Published online by Cambridge University Press: 05 July 2011
The general use of Pitot's tubes for measuring the velocity of streams suggests hydrodynamical problems. It can hardly be said that these are of practical importance, since the action to be observed depends simply upon Bernoulli's law. In the interior of a long tube of any section, closed at the further end and facing the stream, the pressure must be that due to the velocity (υ) of the stream, i.e. ½ρυ2 being the density. At least, this must be the case if viscosity can be neglected. I am not aware that the influence of viscosity here has been detected, and it does not seem likely that it can be sensible under ordinary conditions. It would enter in the combination ν/υl, where ν is the kinematic viscosity and l represents the linear dimension of the tube. Experiments directed to show it would therefore be made with small tubes and low velocities.

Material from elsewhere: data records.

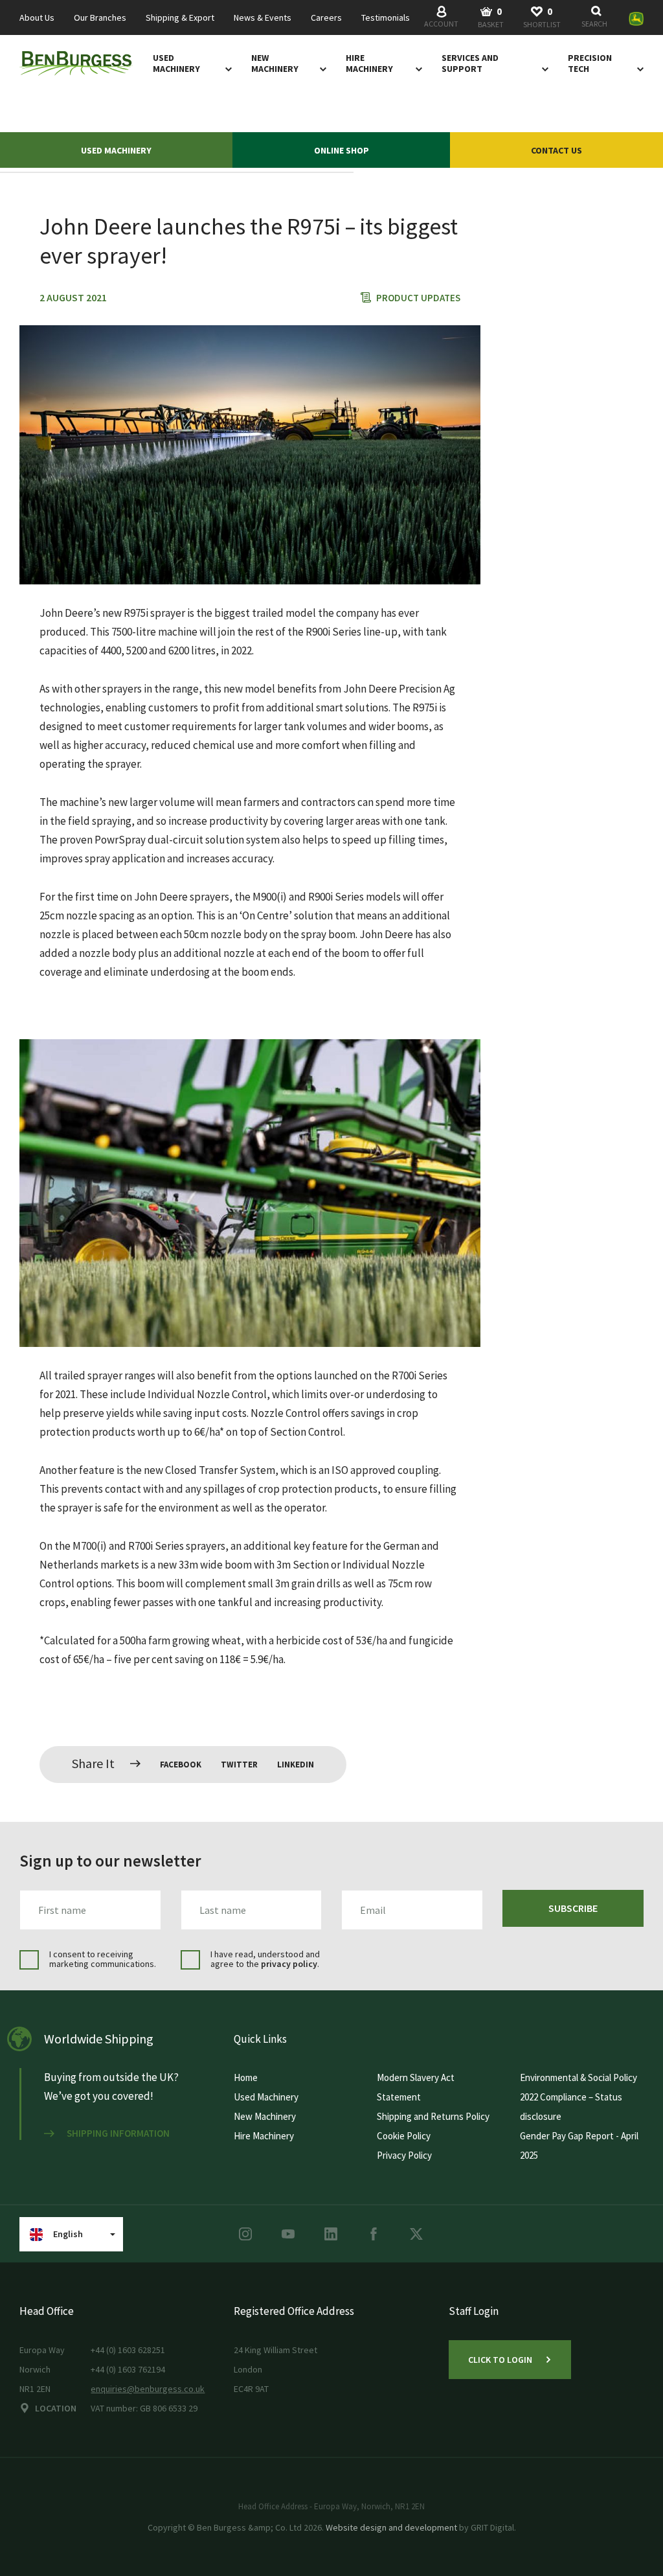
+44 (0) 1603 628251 (128, 2350)
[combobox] (596, 18)
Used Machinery (176, 63)
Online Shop (341, 150)
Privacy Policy (404, 2155)
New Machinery (274, 63)
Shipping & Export (180, 17)
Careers (326, 17)
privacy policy (289, 1964)
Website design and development (391, 2527)
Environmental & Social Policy (578, 2077)
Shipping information (118, 2133)
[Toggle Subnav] (226, 69)
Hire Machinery (369, 63)
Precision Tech (590, 63)
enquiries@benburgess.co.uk (148, 2389)
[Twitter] (416, 2234)
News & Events (262, 17)
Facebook (180, 1764)
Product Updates (418, 298)
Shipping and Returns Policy (433, 2116)
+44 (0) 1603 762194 (128, 2369)
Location (55, 2408)
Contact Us (556, 150)
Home (246, 2077)
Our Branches (100, 17)
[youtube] (288, 2234)
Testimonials (385, 17)
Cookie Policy (404, 2136)
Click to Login (500, 2359)
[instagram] (245, 2234)
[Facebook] (373, 2234)
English (68, 2234)
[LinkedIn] (331, 2234)
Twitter (239, 1764)
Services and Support (470, 63)
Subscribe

In practice a tube of circular section is employed. But, even when viscosity is ignored, the problem of determining the motion in the neighbourhood of a circular tube is beyond our powers. In what follows, not only is the fluid supposed frictionless, but the circular tube is replaced by its two-dimensional analogue, i.e. the channel between parallel plane walls. Under this head two problems naturally present themselves.
The first problem proposed for consideration may be defined to be the flow of electricity in two dimensions, when the uniformity is disturbed by the presence of a channel whose infinitely thin non-conducting walls are parallel to the flow.